PRESERVING THE PERSONALITY

Defining the personality shows us mental illness is really a functional adaptation that safeguards one's evaluative integrity. An individual's ability to evaluate his environment effectively and confidently from his individual capacities and faculties is his biological purpose. How we evaluate and understand information reflects outwardly as our personality. Anxiety happens when one's evaluative mechanisms are compromised or threatened. Every individual evaluates differently, so standards of "normal" personality development cannot be utilized to diagnose so-called personality disorders. When we require our children to make sense of information in ways that make sense to our capacities and faculties, we compromise and threaten their evaluative integrity. Biologically purposeful adaptations that look to an observer like mental illness are easy to prevent....

Sunday, June 30, 2013

Our Biology is Our Manual for How to Exist and Co-exist

If we think about the human mammal as an organism who always has to make perfect sense to the parameters dictated by his or her biological structure and function, then problem solving for  human problems becomes easy and obvious. Currently, we are trying to make sense of ourselves according to man made ideas for how humans should think and behave that have been formulated and/or disseminated by either prophets, religious leaders, spiritual leaders, political leaders, philosophers, psychologists, self help authors, experts, and/or celebrities.  Having to conform to man made ideals created and perpetuated by powerful or influential authorities has caused humans terrible confusion at the individual level. If we allow our biology to be our guide, we will have significantly fewer problems that radiate out into our human relationships, institutions, communities, and governments.

I believe it is finally time to stop using subjectively defined, interpreted, and applied psychologically, philosophically, or spiritually based  ideals to shape our human behavior, and start looking at ourselves in terms of our human biology. I believe most of our human problems originate in the fallacy that humans have to be taught how to be humans via man made ideals generated by experts or prophets. Because each expert and prophet can only generate ideology from his own personal perspective, this means we are required to adopt the perspective of the generator of the ideology we follow.  Sometimes an overarching ideology is funneled to us through an author, expert, priest, minister, parent, friend, therapist, etc. Nonetheless, we will be contorting our own thinking to try and live from the perspective of the person most directly delivering the ideology and/or dogma  to us.


To exist from our biology means we do not need a doctrine for how to make life decisions.  We come into the world with everything we need to problem solve and make decisions as humans. If we have faith our biology allows us everything we will need to live peaceful lives as humans, then we do not need a doctrine for how to do so. We simply interact with our environment moment to moment, making sense of ourselves in ways that make sense to us, trusting that other humans are capable of the same, and allowing our humanity to unfold.  

Loving our family and friends is not something we have to learn to do. Loving and connecting to loved ones in ways that make sense to us, whether verbal or non-verbal,  happens because we are humans.  In teaching people how to be "good, loving, people," we teach them how to be authoritative bullies and we fill them with rage by assuming they need to be taught these things. When we teach humans how to be humans, we teach them they have no perspective they can depend on or rely on. We teach them they need to adopt the most powerful person's perspective in order to be respected and to have a voice. In the process we teach them how to gain power over others by causing people to adopt their perspectives.  
In our DNA, we are biologically wired up to be born and to have total control of how we analyze and interpret information in our environment in ways that make sense to our unique sensory motor systems at each developmental level. We can only understand how we can understand.  

The only reason human individuals try and take control over how the world is interpreted is because they are not allowed to live from their personal perspective.  One reason people become maniacal about forcing their interpretations on others is because they cognitively cannot interpret the world the way the people trying to take control of their perspectives  do.  If we stop trying to make other people interpret the world from our perspective, people will stop needing to take control of how the world is interpreted. 
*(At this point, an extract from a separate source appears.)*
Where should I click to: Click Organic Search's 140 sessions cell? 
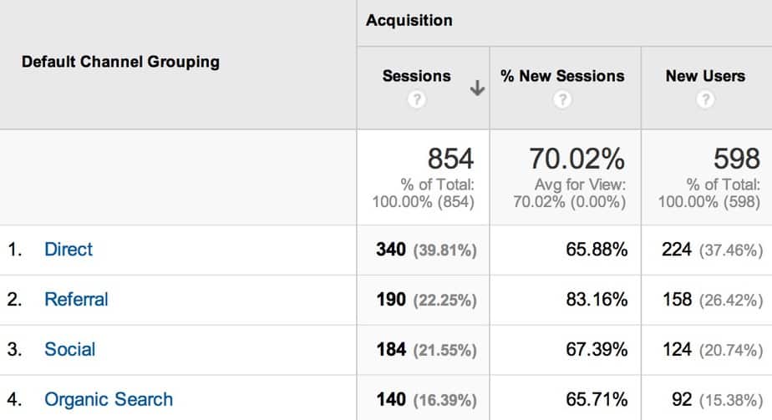(x=391, y=399)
 Because we do not yet understand there is no such thing as an objective interpretation of anything,  we feel fine lording our perspectives over others when we think we are "objectively" in the right. This is how we were taught our whole lives.  We were taught with pinpoint accuracy how to be bullies.  We were taught an adult was right because their authority gave them the power to be right. Because of how we were taught and spoken to as children, we all know how to teach children by taking power away from their perspective and requiring them to adopt ours whenever we see fit.  We never learned our perspective was always valid, we learned the most powerful person in the room had the only truly valid perspective.

This is not to say most adults who taught us were not well intentioned. This is not to say children don't need help learning how to be safe or acquire skills. This is only to say teaching does not ever have to involve an adult or teacher or peer assuming their perspective has more power or wisdom than anyone else's. Wisdom is something we can gain for ourselves, not from other people. Our experiences, when articulated, can give other people insight on how to gain their own wisdom, but our wisdom is uniquely obtained and applied to our own lives, not others. We are wired to live via our own personal perspective. If we are given the freedom to do so, we learn how to completely respect, value, and stop judging or trying to change the perspective of others.